Managing Chronic Disease With Mobile Health Technology
The ubiquitous smartphone promises to be a gateway to improved care for patients with chronic diseases. The Technology Applications Center for Healthful Lifestyles(TACHL) in the MUSC Health College of Nursing, led by Frank A. Treiber, Ph.D., Director, and Kenneth Ruggiero, Ph.D., Associate Director, TACHL is committed to developing patient-friendly mobile health (mHealth) technology that seamlessly connects patients and health care providers using apps, body sensors, remote monitoring devices, and the electronic health record. It is collaborating on over 30 funded mHealth projects addressing the prevention and management of the leading chronic diseases in South Carolina.

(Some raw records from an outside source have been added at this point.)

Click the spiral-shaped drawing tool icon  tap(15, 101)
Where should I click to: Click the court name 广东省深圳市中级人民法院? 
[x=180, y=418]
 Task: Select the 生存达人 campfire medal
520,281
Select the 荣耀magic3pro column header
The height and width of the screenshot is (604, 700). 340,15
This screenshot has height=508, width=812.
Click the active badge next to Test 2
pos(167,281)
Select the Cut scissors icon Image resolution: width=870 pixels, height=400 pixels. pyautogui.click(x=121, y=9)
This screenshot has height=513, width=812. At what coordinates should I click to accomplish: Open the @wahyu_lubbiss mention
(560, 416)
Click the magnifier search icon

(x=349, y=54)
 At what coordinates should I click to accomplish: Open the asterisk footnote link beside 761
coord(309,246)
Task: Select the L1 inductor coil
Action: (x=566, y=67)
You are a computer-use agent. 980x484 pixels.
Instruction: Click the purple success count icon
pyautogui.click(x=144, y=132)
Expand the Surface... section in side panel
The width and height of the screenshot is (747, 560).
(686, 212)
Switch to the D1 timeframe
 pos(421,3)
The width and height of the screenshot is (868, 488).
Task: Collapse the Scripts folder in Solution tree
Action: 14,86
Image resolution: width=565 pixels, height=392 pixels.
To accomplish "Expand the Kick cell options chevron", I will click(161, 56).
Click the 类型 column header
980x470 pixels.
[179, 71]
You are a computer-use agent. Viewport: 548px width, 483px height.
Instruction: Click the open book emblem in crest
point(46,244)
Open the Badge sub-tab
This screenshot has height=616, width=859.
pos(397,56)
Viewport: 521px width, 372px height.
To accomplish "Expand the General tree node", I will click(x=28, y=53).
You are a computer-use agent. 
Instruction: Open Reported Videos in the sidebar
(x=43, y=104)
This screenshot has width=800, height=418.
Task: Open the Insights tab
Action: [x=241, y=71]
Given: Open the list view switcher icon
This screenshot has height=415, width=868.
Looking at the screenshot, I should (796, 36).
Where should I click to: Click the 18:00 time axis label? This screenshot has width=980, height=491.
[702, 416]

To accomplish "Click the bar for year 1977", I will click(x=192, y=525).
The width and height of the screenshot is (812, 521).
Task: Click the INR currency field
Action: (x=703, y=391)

TACHL designs or optimizes apps that remind patients to take medications or check key health measures such as blood pressure, give immediate audio and visual feedback, and promote patient engagement by providing personalized motivational and social reinforcement. Health care providers receive reports summarizing medication intake and vital sign functioning, enabling them to make nimble adjustments to treatment plans. Most importantly, patients guide how these apps are constructed, so that they are more likely to make them a part of their everyday activities. For example, in collaboration with pediatrician Ronald J. Teufel, M.D., and with funding from the South Carolina Clinical and Translational Research Institute, Treiber and TACHL Senior Systems Architect Sachin K. Patel, MS, developed the Smart Phone Asthma Monitoring System (SAMS) to ensure better follow-up care for children hospitalized with severe asthma. The app, which was developed with guidance from youth with asthma and their parents, syncs to Bluetooth-enabled controller, and rescue inhalers and transmits summarized usage data to providers. It also guides children how to use the inhaler properly, even recording a brief video so that MUSC Children’s Hospital pediatric respiratory therapists such as Anita B. Shuler, RRT, AE-C, can evaluate their technique. Children answer a series of questions daily about their symptoms and the circumstances surrounding inhaler use. An interface is being developed to provide parents treatment recommendations based on their child’s data profile.
The app is now being tested in a feasibility trial with patients in Charleston and Columbia. With funding from the Center for Telehealth, Shuler, and other pediatric respiratory therapists will begin piloting one-month telehealth followup visits with these children in early 2016, basing treatment recommendations on reports generated using app-collected data.